One of the pioneers of hyper-converged infrastructure SimpliVity Corp. announced at the Open Stack Conference in Vancouver that it will now support the KVM hypervisor and OpenStack.
The Westborough, Mass.-based vendor with an office in Toronto is banking on customers who prefer the customizable and flexible features of the open source KVM platform will benefit from SimpliVity’s hyper-convergence offerings.
Jesse St. Laurent, vice president, product strategy for SimpliVity, said the company’s strategy is to design its hyper-converged infrastructure platform to be hypervisor-agnostic. Customers can now also leverage OpenStack to orchestrate private clouds built on SimpliVity’s hyper-converged infrastructure with VMware vSphere and KVM.
Founded in 2009, SimpliVity burst onto the scene in 2013 with hyper-converged infrastructure as a disrupting solution at the VMware PEX conference.

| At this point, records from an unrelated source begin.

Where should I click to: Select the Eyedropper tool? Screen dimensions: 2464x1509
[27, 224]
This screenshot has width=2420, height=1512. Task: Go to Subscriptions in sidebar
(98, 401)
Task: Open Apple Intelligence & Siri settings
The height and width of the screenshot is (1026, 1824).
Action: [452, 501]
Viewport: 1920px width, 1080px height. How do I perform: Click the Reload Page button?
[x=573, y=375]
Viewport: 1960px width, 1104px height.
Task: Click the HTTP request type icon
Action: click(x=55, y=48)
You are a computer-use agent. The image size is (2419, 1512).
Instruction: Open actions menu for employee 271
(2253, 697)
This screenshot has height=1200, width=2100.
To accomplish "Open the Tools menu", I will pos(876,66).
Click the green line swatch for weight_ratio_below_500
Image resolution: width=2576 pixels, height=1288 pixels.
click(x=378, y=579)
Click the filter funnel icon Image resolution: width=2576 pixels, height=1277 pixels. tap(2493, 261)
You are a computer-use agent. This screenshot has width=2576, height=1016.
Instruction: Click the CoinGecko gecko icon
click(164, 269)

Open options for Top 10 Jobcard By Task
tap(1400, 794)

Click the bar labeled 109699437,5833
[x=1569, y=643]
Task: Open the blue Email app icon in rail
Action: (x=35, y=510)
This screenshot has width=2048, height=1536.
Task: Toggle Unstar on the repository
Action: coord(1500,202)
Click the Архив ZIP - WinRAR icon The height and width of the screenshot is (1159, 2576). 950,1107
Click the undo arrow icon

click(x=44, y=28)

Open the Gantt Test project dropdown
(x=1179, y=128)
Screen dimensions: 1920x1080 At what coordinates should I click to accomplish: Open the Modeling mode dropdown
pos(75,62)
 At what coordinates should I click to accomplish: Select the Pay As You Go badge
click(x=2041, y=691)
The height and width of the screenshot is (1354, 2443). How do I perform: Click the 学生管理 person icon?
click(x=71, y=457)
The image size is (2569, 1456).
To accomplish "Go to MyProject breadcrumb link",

PEX may by no longer as parent company EMC will morph it into VMWorld starting next year, but SimpliVity keeps going and has raised more than $276 million in venture capital, while employing a 100 per cent channel model.
SimpliVity has fully integrated its hyper-converged platform into OpenStack, providing a hybrid cloud management experience for customers using VMware vSphere and KVM. SimpliVity’s platform combines all the data centre services and functions below the hypervisor onto commodity x86 systems – including the compute, storage, network switching, native data protection (including local and remote backup), cloud gateway, caching, WAN optimization and real-time de-duplication.
This is what SimpliVity is saying OpenStack customers may get:
- Mobilize and protect their KVM and VMware vSphere virtualized workloads;
- Discover and monitor virtual machines (VMs);
- Provision new VMs and set policies for data protection at the individual VM level;
- Manage the backup, restore, and cloning processes.
SimpliVity, as part of the The OpenStack Foundation, has contributed to the enhancement of Nova (compute) and Cinder (block storage) services of OpenStack.